Resume the passage about the media market competition project, picking up after its last sentence.

__Supplied passage__:

● ● ● ● ● ● ●

The aim of the project is to analyze how technological progress and digitization can lead to qualitative changes in media market competition and effective media policy. Furthermore, we analyze how different access to information can affect everything from consumer journalism to the media's political influence.
While printed newspapers dominated, many were content to buy either VG or Dagbladet (single homing). A key consequence of the digitization process is that many consumers make use of several media sources (multihoming). Most people seek out both domestic and foreign online media, and the media companies' battle for advertising revenue has become significantly more global. Today, an advertisement from the convenience store, for example, can just as well appear digitally in The New York Times and on Facebook as in the local newspaper. Furthermore, technological developments can give rise to strong network effects. This does not only apply to network effects between different user groups (such as between advertisers and newspaper readers in two-sided markets); technological developments can also create or reinforce direct network effects. For example, media companies with a large audience can achieve high efficiency by acquiring valuable information through user data.
Main activities and preliminary results.
Through the project, we seek to carry out research of high theoretical and empirical quality and anchor the research in issues that are important to the media industry. Communication between researchers and the media industry is therefore important. For this reason, we have organized several national conferences with active participation from researchers and from senior managers of tone-setting media players. The focus has been the interplay between competition and market regulation, with an emphasis on media pluralism, ownership policies and how the media landscape is influenced by dominant, global players.
In one of the project's research articles, we have analyzed how the combination of increased multihoming and better opportunities to target advertisements affects competition between newspapers. Targeting tends to be more effective the larger the readership of the newspaper, since more readers generate more consumer data. Previous literature indicates that this leads to stronger price competition and lower profit for media companies. However, we find that this result can break down with increased multi-homing, and that media profit can increase by using targeting tools.

● ● ● ● ● ● ●

__Provided data__:
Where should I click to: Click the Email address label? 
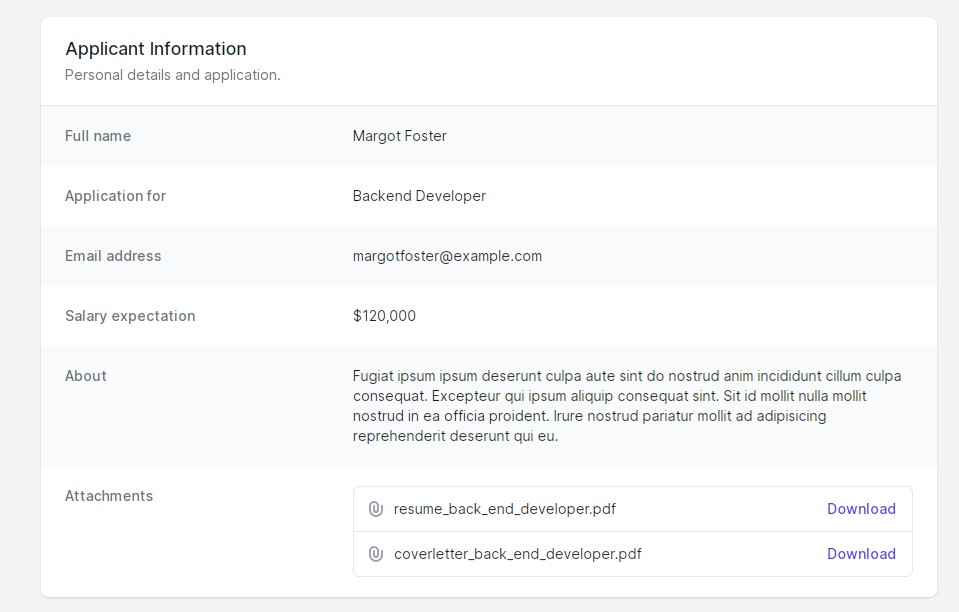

● ● ● ● ● ● ●

__Output__:
In a theoretical work, we analyze the consequences of the EU's directive on copyright in the digital single market. We find that the directive can lead to greater market concentration for digital platforms and reduced economic efficiency if there are strong network effects within a given platform. The importance of network effects is also addressed in another research article on the project. Traditional economic literature finds that the existence of network effects can harm the profitability of media platforms. Through the project, we show that this prediction depends critically on an assumption that consumers are single. If consumers multihome, then profits can increase if network effects become stronger.
In two articles on the project, we analyze the consequences of insufficient and uncertain information among consumers of media services. In one of these, we focus on how consumer journalism can strengthen competition between sellers of consumer products by increasing consumers' access to information. In the second article, we take as our starting point the increasingly strong focus on the consequences of biased news reporting. We show that even formally impartial news coverage can influence political outcomes in a biased way. We also analyze competition between media companies that provide "true" information (news) and media companies that produce "false" information, and show that the existence of, for example, public broadcasters may reduce entry of firms that produce fake news. In a related article, we examine the weight that media consumers place on the accuracy of news reporting in relation to their desire to confirm their own opinions. In experiments with American respondents, we find that respondents only reduce their demand for partisan news when partisanship is inconsistent with their own political beliefs.
To reduce analytical complexity, most microeconomic research articles abstract from contract negotiations between distributors and content producers. In this project, we explicitly incorporate negotiations into a framework where a distributor can threaten a content producer with replacing parts of its product portfolio with other content. We find that this can reduce the compensation that the content producer obtains for both exclusive and non-exclusive content. A notable result is that the threat of content substitution can reduce the price for both exclusive and non-exclusive content by the same magnitude.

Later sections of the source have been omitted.